To bolster ‘EU security capabilities’, the Commission commits to reinforce its home affairs agencies. Europol in particular gets the spotlight and is promised ‘an ambitious overhaul’ of its mandate ‘to turn it into a truly operational police agency’.

While this legislative proposal to transform Europol is already in the pipeline, another reform to expand its powers and resources is still on the table and currently debated by EU policymakers. The previous one was adopted only three years ago, and was met with strong opposition from data protection authorities and civil society.

Europol’s history of abuses is well-documented. Yet, reforms to increase its powers continue to pile up, allowing the agency to amass vast amounts of personal data with minimal oversight, train algorithms for use by national police forces regardless of discriminatory impacts and employ dubious data mining techniques crucially lacking scientific testing or auditing. As the effects of the previous reforms have not been assessed, it is difficult to foresee what the full revamp of Europol’s mandate will aim to achieve.

Furthermore, both Frontex, the border control agency, and Eurojust, the judicial cooperation one, will received strengthened missions. The number of European Border and Coast Guards is set to triple to 30 000 over time and there is an expected uptake of ‘advanced technology for surveillance and situational awareness’. It is almost as if Frontex’s repeated illegal practices were rewarded by the Commission. In the past years, the agency was found complicit in numerous pushbacks and other human rights violations at EU borders, was caught red-handed in sidelining its own internal data protection watchdog while illegally transferring data to Europol and stopped in its attempt to roll out an illegal social media spying programme.

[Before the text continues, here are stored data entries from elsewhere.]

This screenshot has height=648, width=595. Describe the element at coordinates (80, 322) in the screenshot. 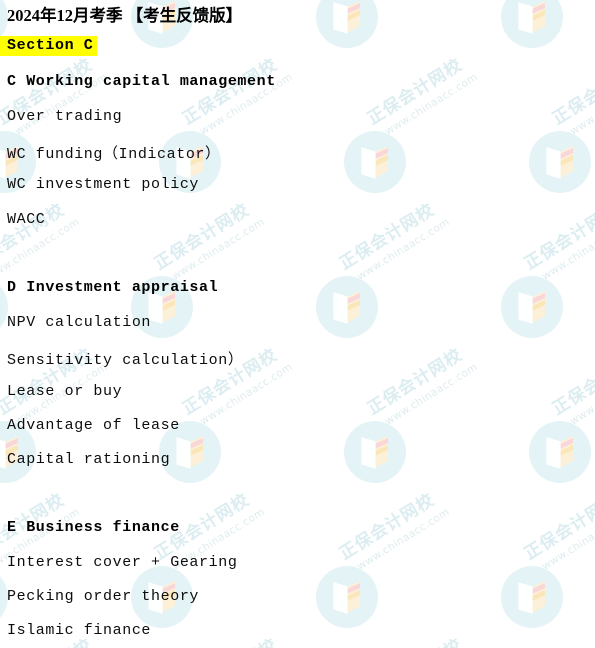

I see `topic-line: NPV calculation` at that location.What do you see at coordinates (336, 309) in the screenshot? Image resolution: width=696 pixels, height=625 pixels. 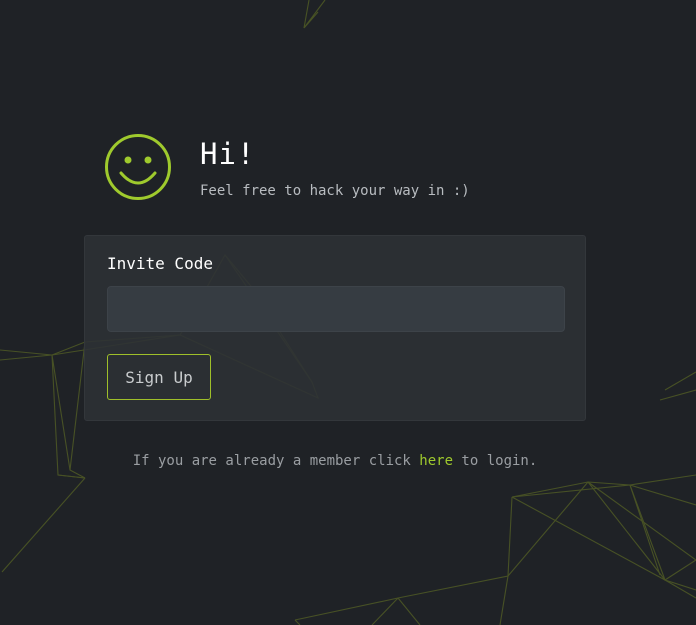 I see `invite-code-input` at bounding box center [336, 309].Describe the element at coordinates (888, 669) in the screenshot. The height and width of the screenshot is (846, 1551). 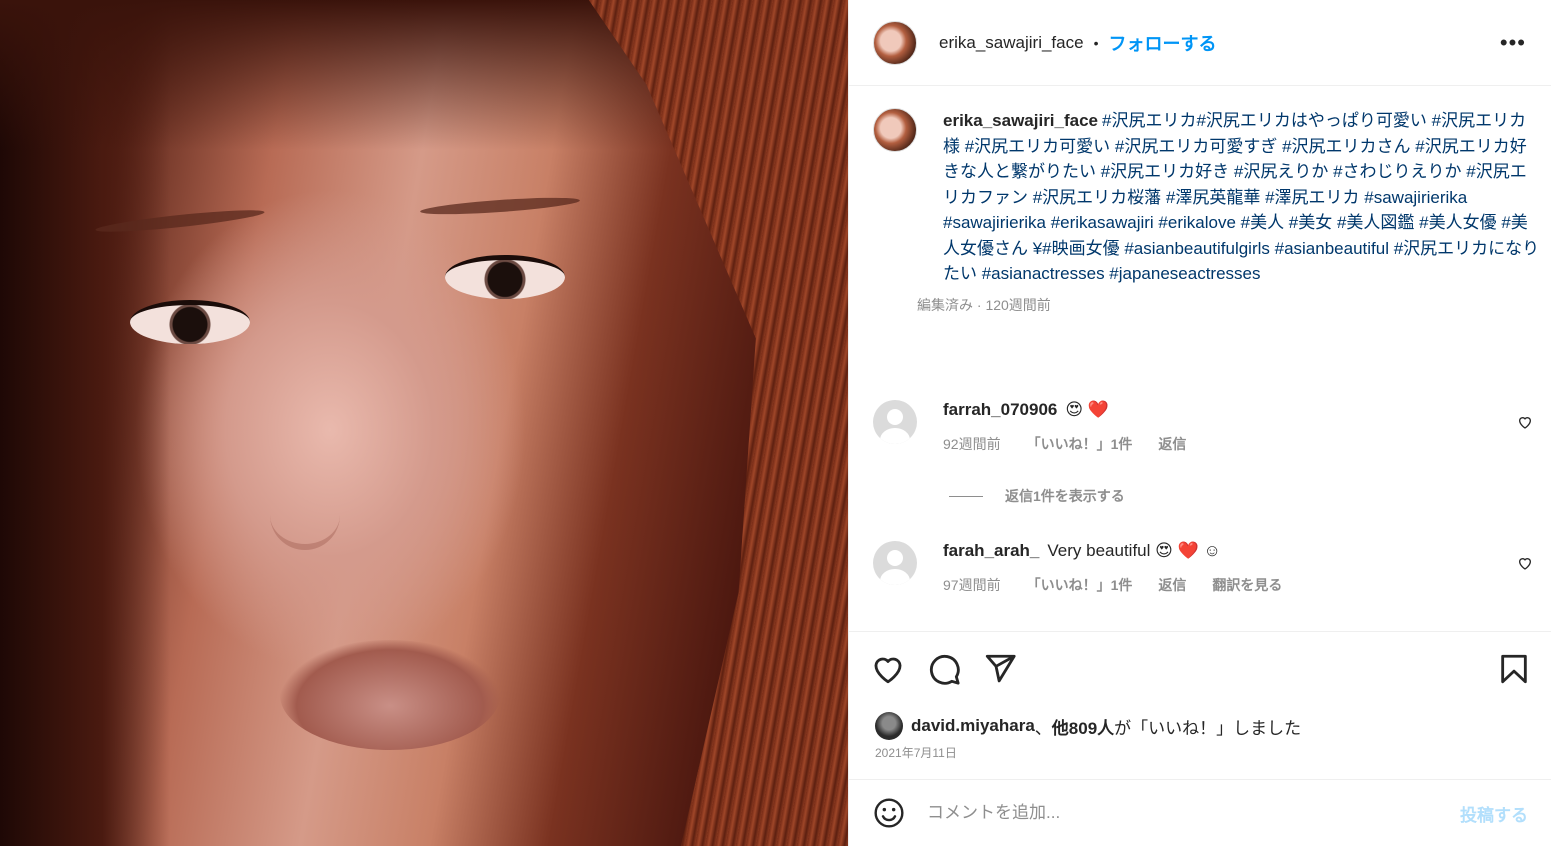
I see `heart-icon` at that location.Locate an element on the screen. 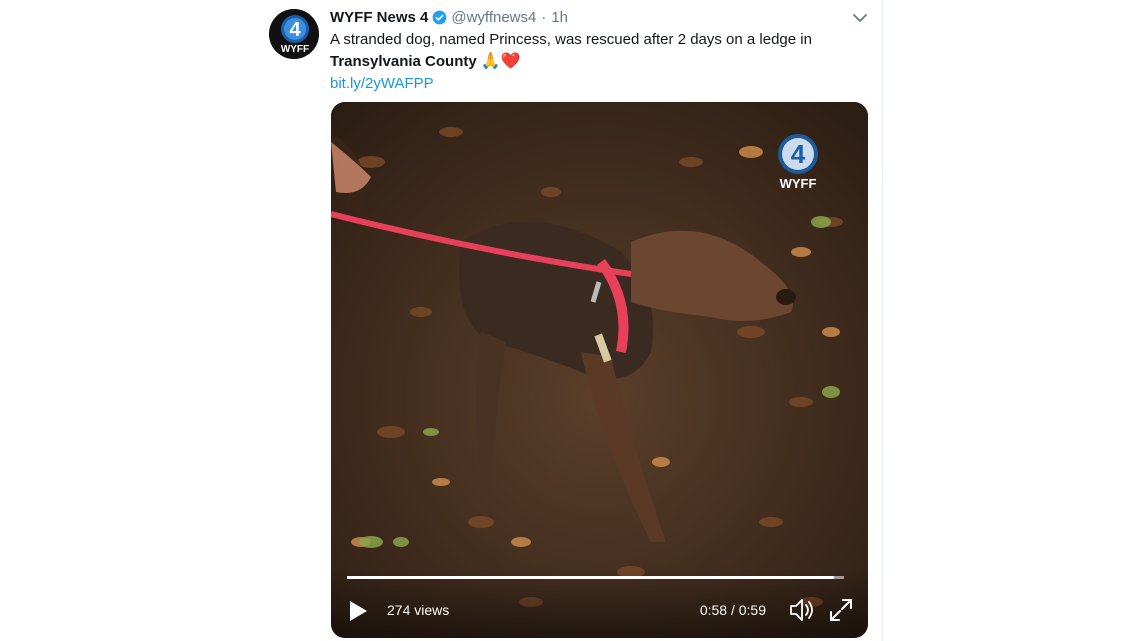  progress-bar is located at coordinates (596, 578).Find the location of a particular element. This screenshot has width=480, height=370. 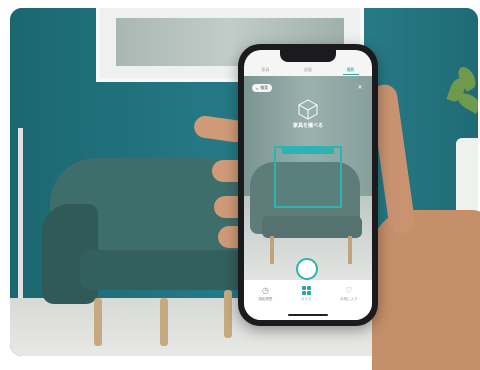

Incessant scandals and data protection infringements do not deter the Commission from its securitisation ambition. The home affairs agencies will be granted new surveillance capacities, more budget, resources and technologies, as well as technical means for the ‘swift mutual exchange of information, including for operational purposes’, between them.

Many fights to come

Instead of genuinely addressing security risks, the ProtectEU strategy further fuels an oppressive law enforcement infrastructure and its main agents, which are notorious for their systematic over-policing and under-protection of marginalised communities in Europe (migrants and racialised people in particular). Underpinning this infrastructure are the increased data collection, analysis and sharing by and among Member States, EU agencies, third countries and private companies. As law enforcement often secures sweeping exemptions from fundamental rights guarantees and public scrutiny in EU law, data protection and privacy protections are easily disarmed.

Digital rights activists should brace themselves and be ready to prevent these harmful plans from materialising. In that perspective, EDRi will actively monitor and engage in the policy debates at EU level and contest harmful tech-supported securitisation.